**About this task**
Omitting every picture, copy the lines from the one that contains "Where should I click to: Copy" through the last line of the records below, exactly and with nothing added.

-- Opening Marker --

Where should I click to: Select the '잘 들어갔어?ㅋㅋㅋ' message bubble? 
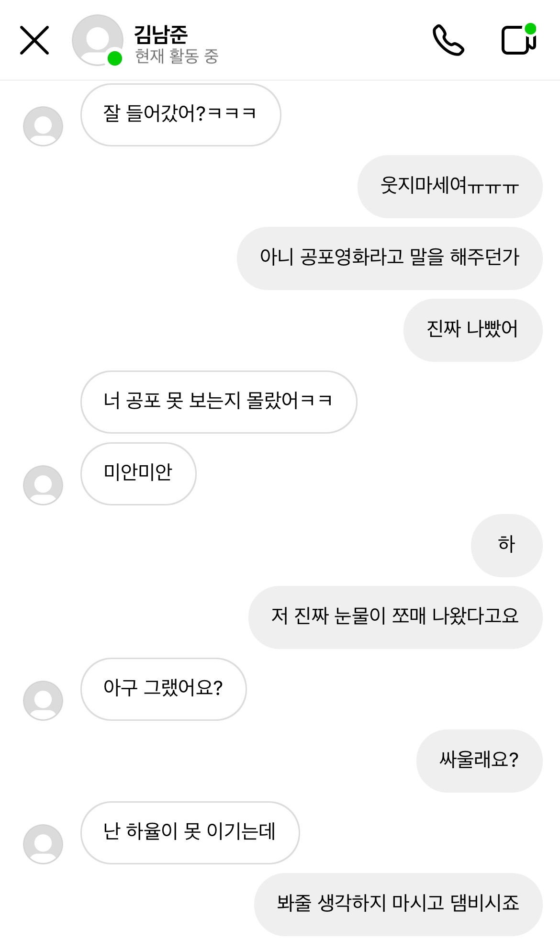point(180,115)
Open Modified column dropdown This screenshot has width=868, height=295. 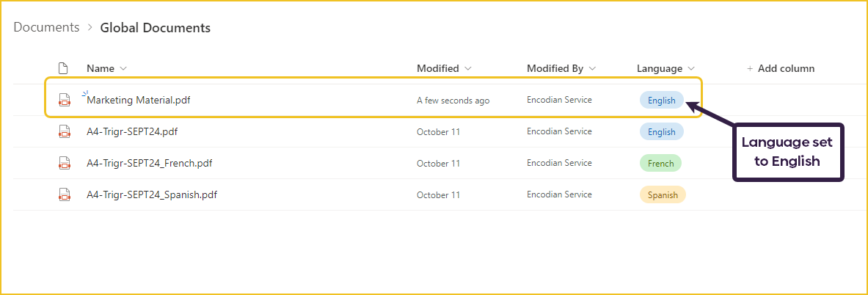click(x=468, y=68)
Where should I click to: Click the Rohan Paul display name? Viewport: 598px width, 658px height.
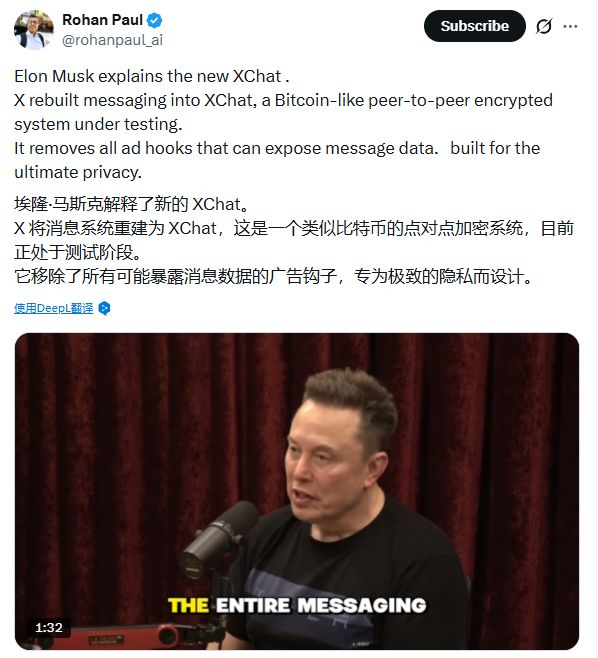(x=102, y=20)
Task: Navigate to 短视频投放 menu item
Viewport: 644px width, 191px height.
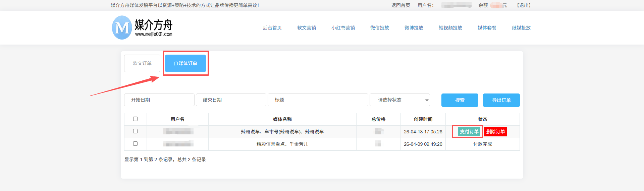Action: click(450, 28)
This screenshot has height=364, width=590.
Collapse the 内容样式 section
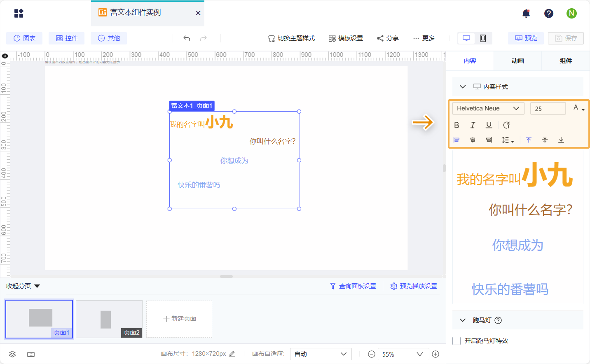(462, 86)
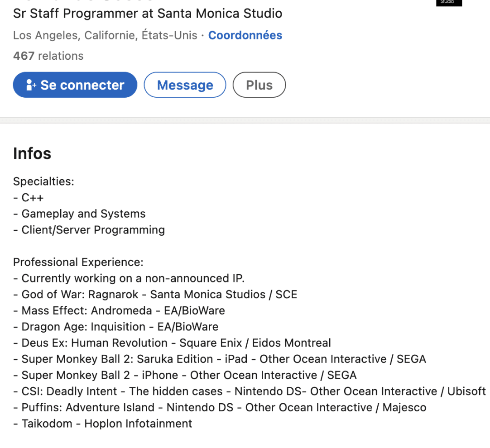Click the Deus Ex: Human Revolution line
The height and width of the screenshot is (448, 490).
click(x=172, y=343)
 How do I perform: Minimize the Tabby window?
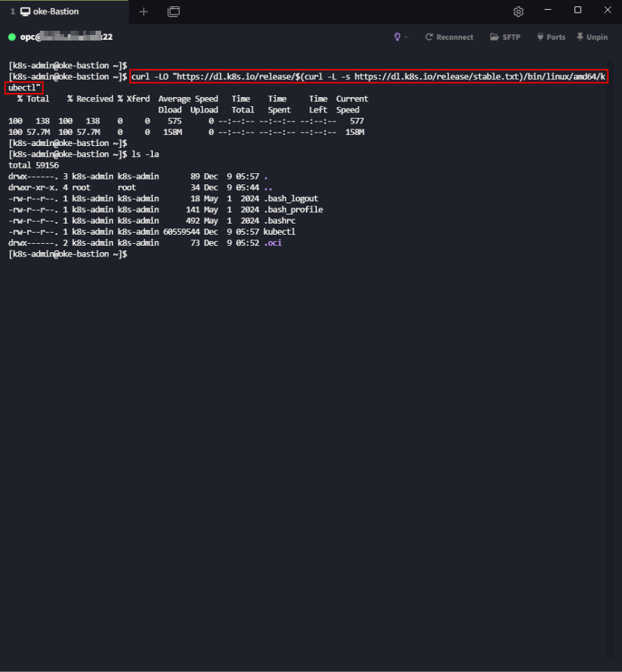tap(547, 10)
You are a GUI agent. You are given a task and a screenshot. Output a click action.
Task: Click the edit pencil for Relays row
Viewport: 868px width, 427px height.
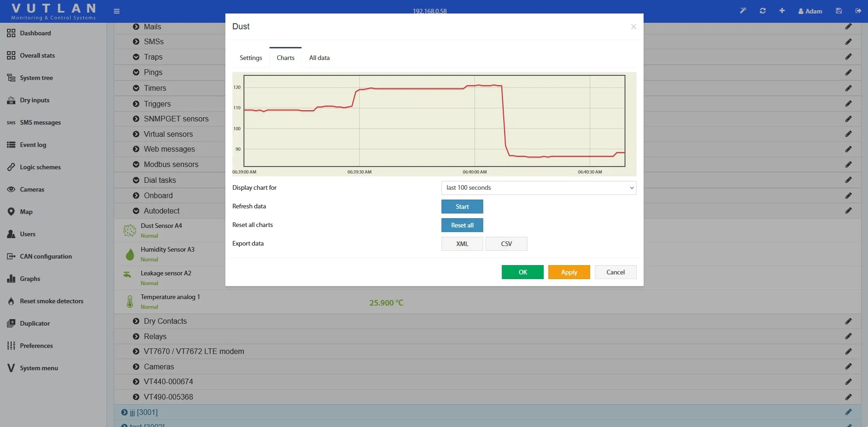(x=848, y=336)
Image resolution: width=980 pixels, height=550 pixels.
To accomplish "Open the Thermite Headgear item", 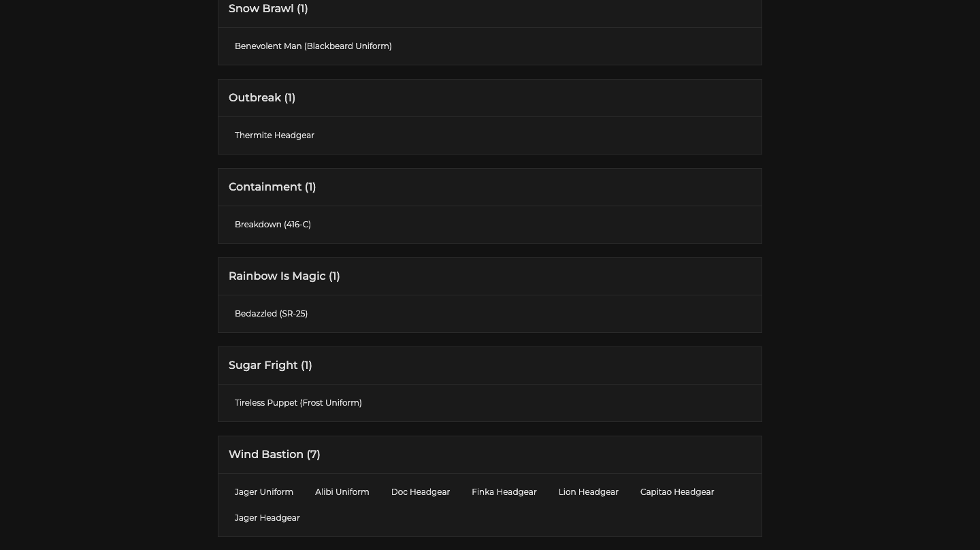I will pyautogui.click(x=274, y=135).
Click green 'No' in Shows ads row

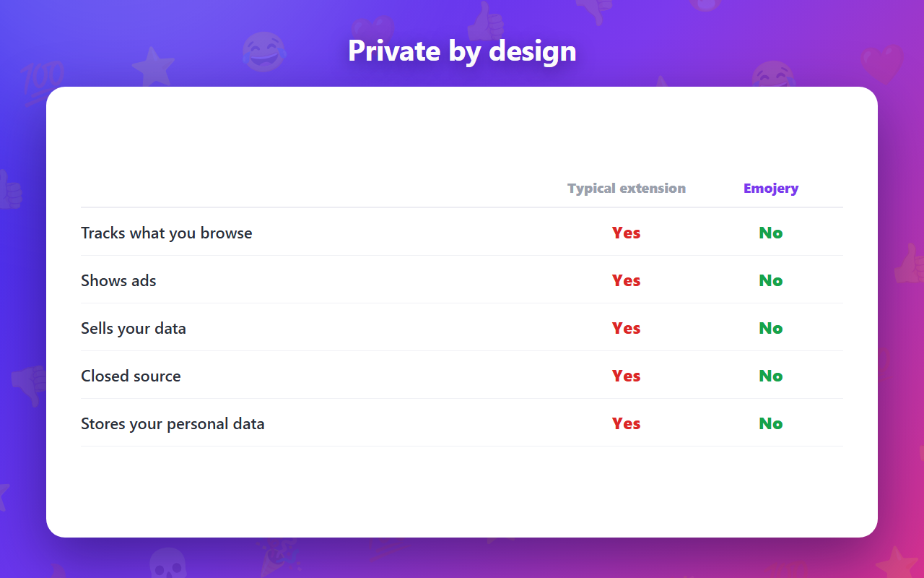[x=771, y=280]
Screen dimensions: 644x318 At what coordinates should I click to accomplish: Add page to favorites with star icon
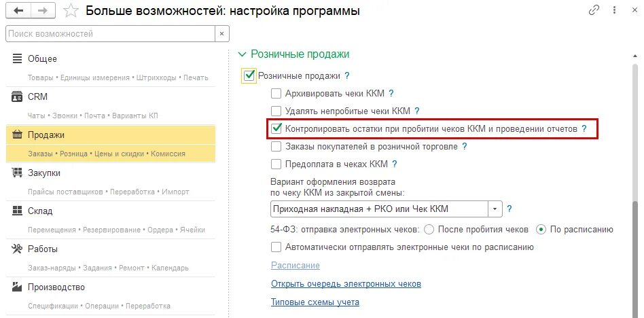[x=71, y=11]
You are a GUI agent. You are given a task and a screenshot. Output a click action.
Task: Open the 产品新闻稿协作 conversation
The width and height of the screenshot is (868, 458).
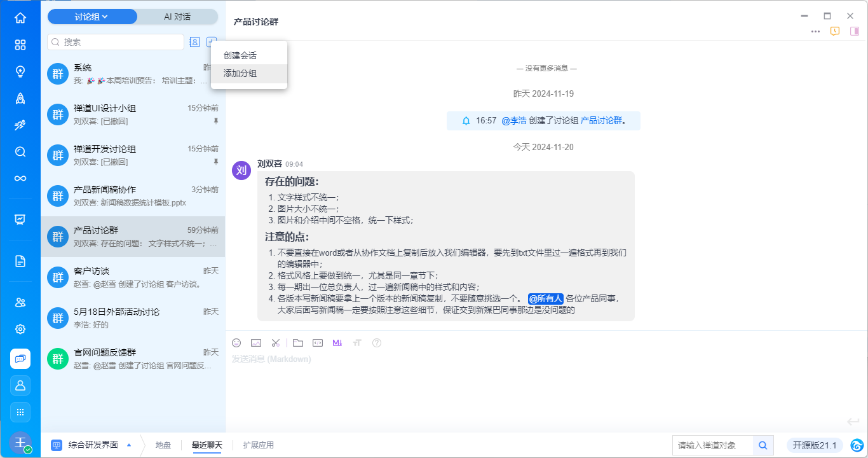pos(133,196)
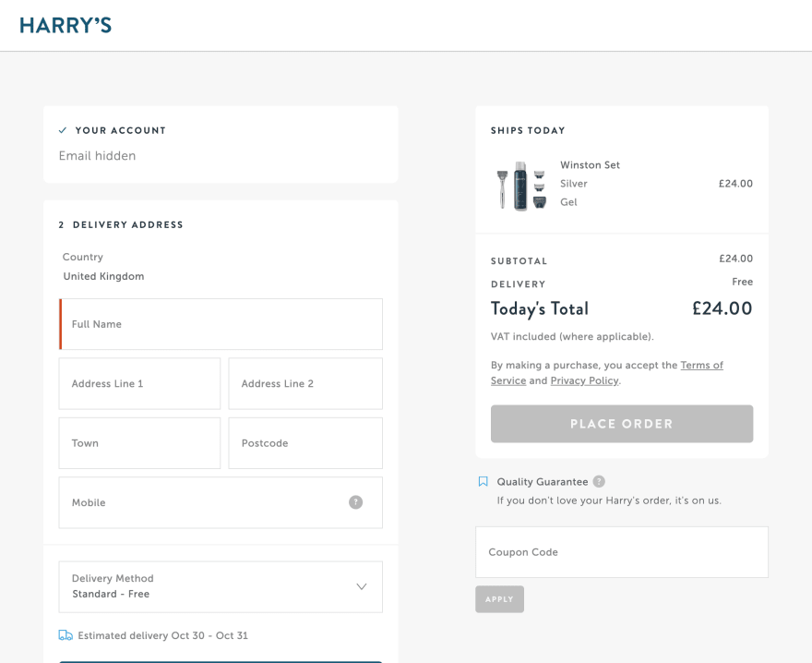812x663 pixels.
Task: Click the Coupon Code field
Action: (622, 552)
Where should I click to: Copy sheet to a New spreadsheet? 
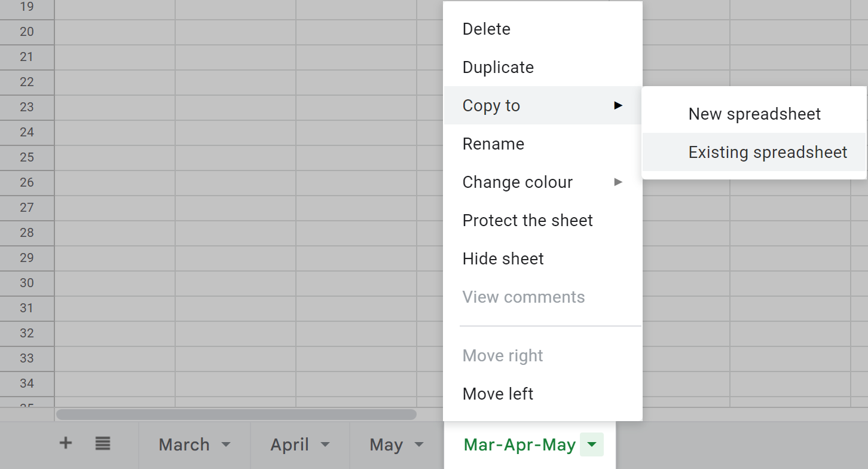(x=754, y=114)
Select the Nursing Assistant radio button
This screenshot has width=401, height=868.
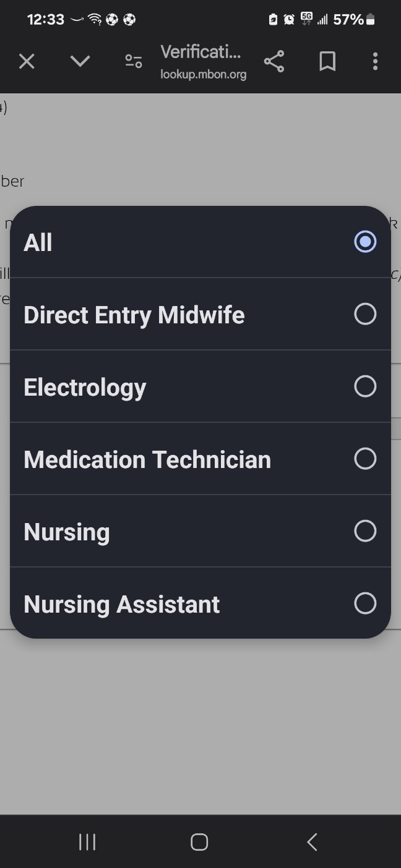[365, 603]
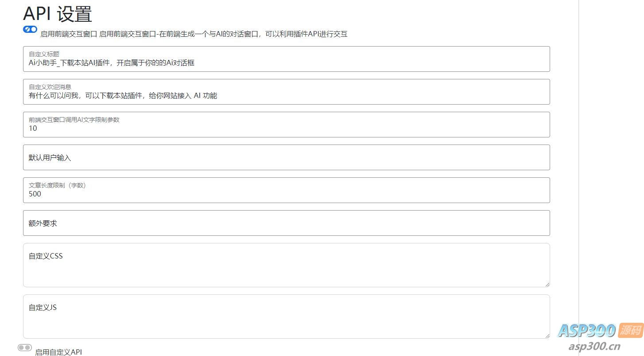The image size is (644, 356).
Task: Click the API 设置 page heading
Action: 58,14
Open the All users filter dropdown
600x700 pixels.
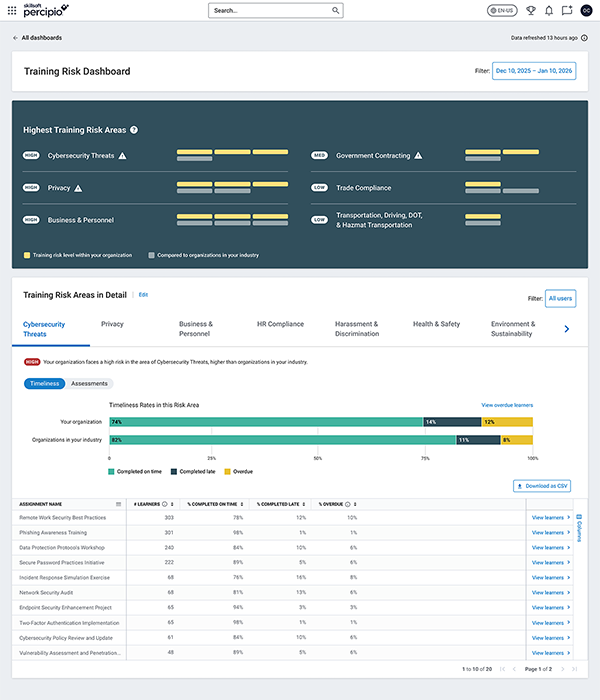(560, 297)
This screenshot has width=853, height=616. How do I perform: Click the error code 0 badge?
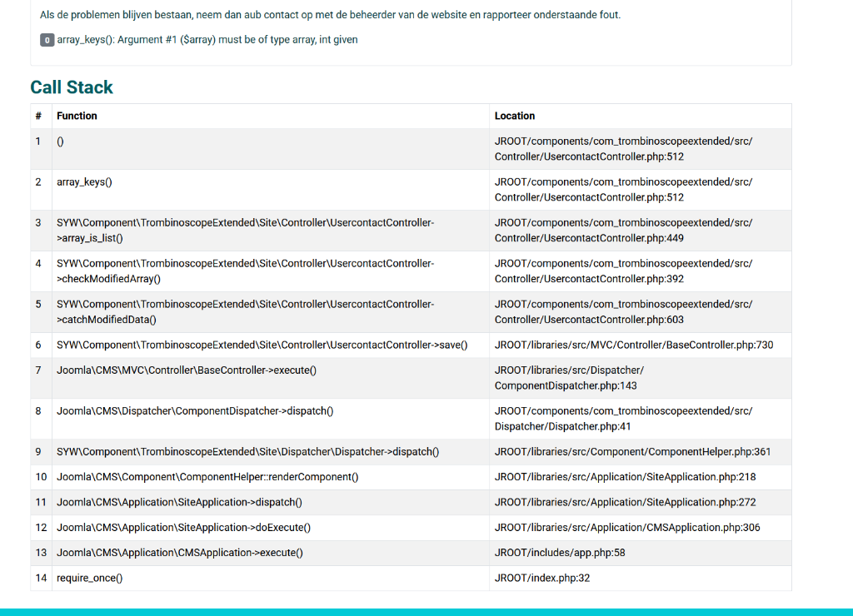pyautogui.click(x=47, y=40)
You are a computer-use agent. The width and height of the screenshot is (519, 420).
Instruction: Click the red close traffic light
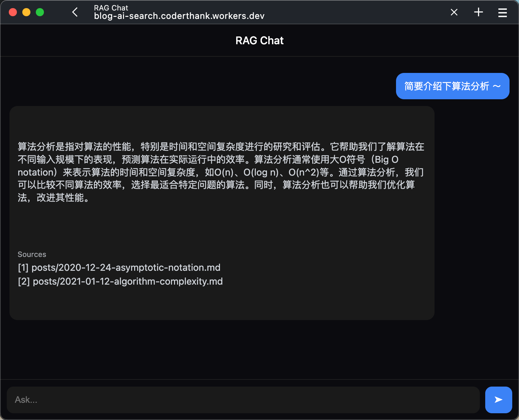[13, 12]
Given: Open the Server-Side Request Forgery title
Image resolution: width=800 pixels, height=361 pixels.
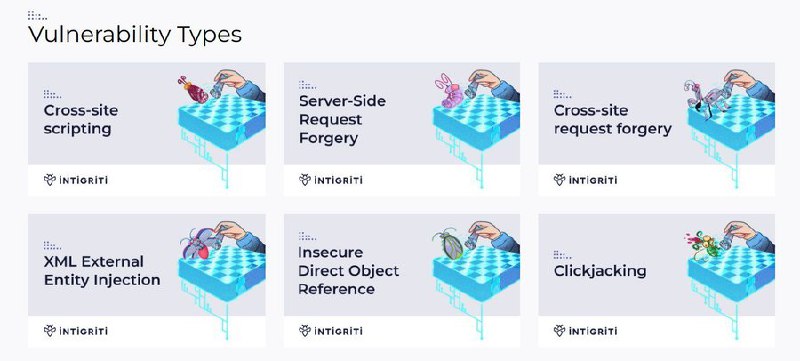Looking at the screenshot, I should pyautogui.click(x=342, y=119).
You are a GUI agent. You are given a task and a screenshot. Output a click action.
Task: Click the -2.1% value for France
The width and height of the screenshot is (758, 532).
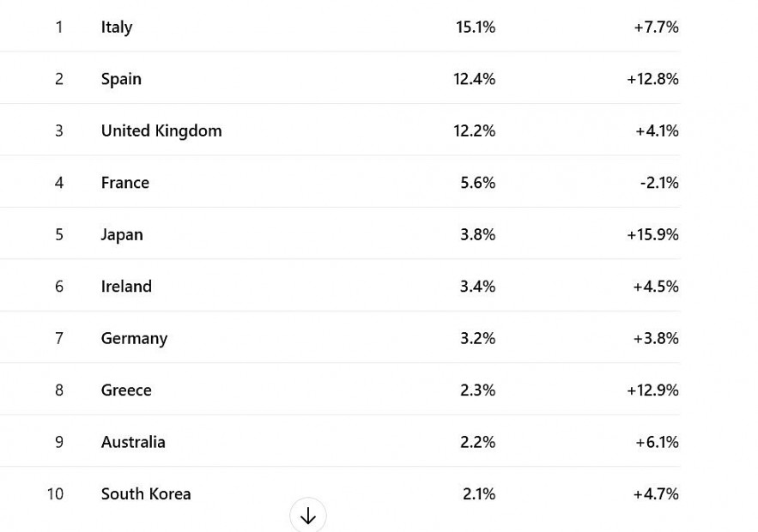[659, 182]
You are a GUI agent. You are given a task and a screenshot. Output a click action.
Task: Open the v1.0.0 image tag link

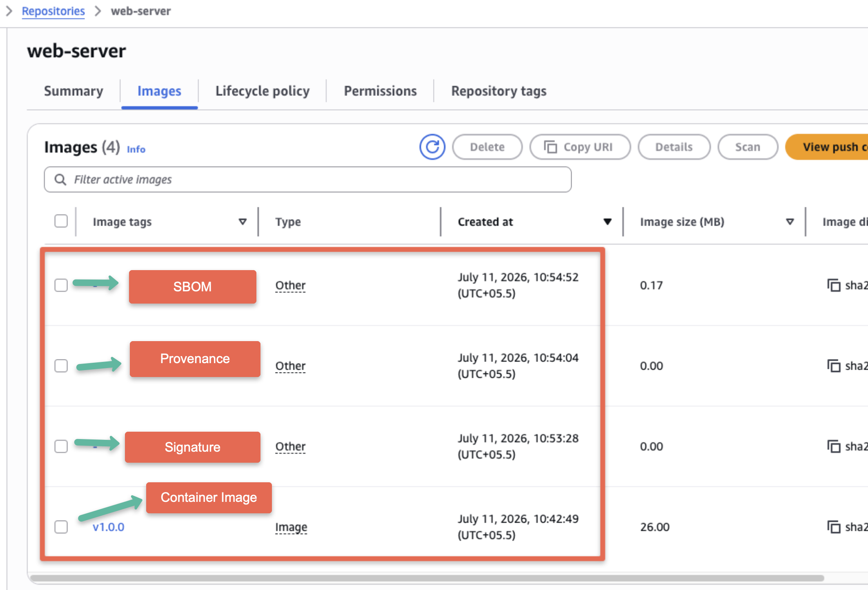point(109,527)
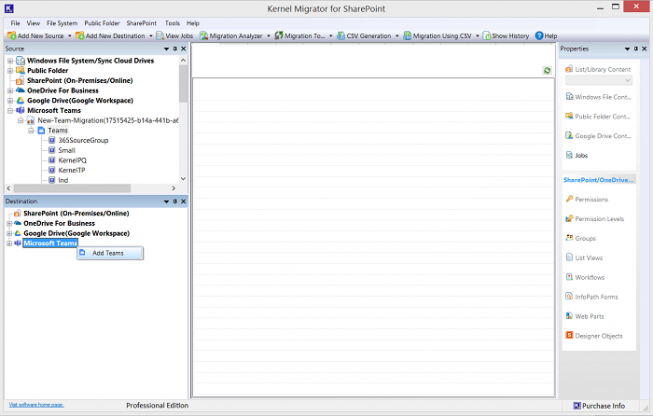Viewport: 653px width, 416px height.
Task: Expand Google Drive(Google Workspace) in the Destination tree
Action: (x=10, y=233)
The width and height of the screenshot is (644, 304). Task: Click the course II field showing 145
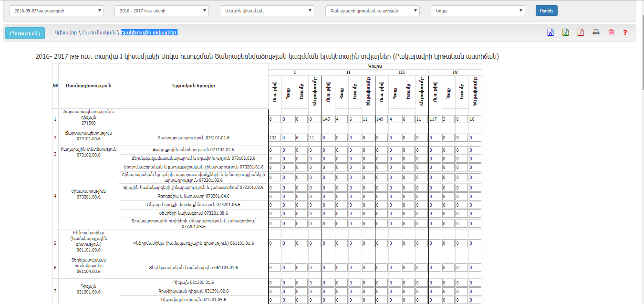click(328, 119)
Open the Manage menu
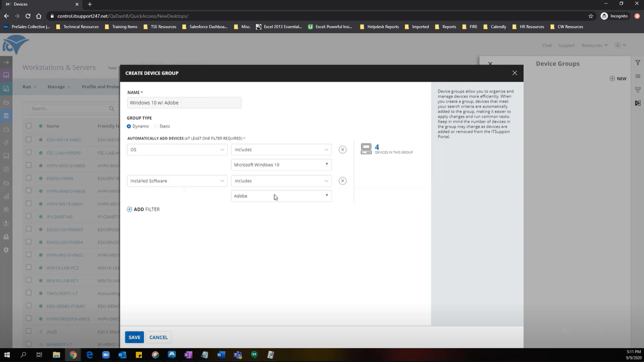 (59, 87)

-- Closing Marker --

**Output for this exercise**
Where should I click to: Copy sheet to a New spreadsheet? 
(x=754, y=114)
Select the Nursing Assistant radio button
This screenshot has width=401, height=868.
[365, 603]
The image size is (644, 356).
Task: Click the API 设置 page heading
Action: 58,14
Open the All users filter dropdown
600x700 pixels.
(560, 297)
This screenshot has width=853, height=616. How do I perform: Click the error code 0 badge?
pyautogui.click(x=47, y=40)
You are a computer-use agent. The width and height of the screenshot is (519, 420).
Instruction: Click the red close traffic light
[13, 12]
Given: Open the Server-Side Request Forgery title
Image resolution: width=800 pixels, height=361 pixels.
Looking at the screenshot, I should pyautogui.click(x=342, y=119).
You are a GUI agent. You are given a task and a screenshot. Output a click action.
Task: Click the -2.1% value for France
The width and height of the screenshot is (758, 532).
[659, 182]
You are a GUI agent. You are given a task and a screenshot. Output a click action.
Task: Open the v1.0.0 image tag link

point(109,527)
Viewport: 653px width, 416px height.
Task: Expand Google Drive(Google Workspace) in the Destination tree
Action: (x=10, y=233)
The width and height of the screenshot is (644, 304). Task: Click the course II field showing 145
click(328, 119)
Open the Manage menu
 (59, 87)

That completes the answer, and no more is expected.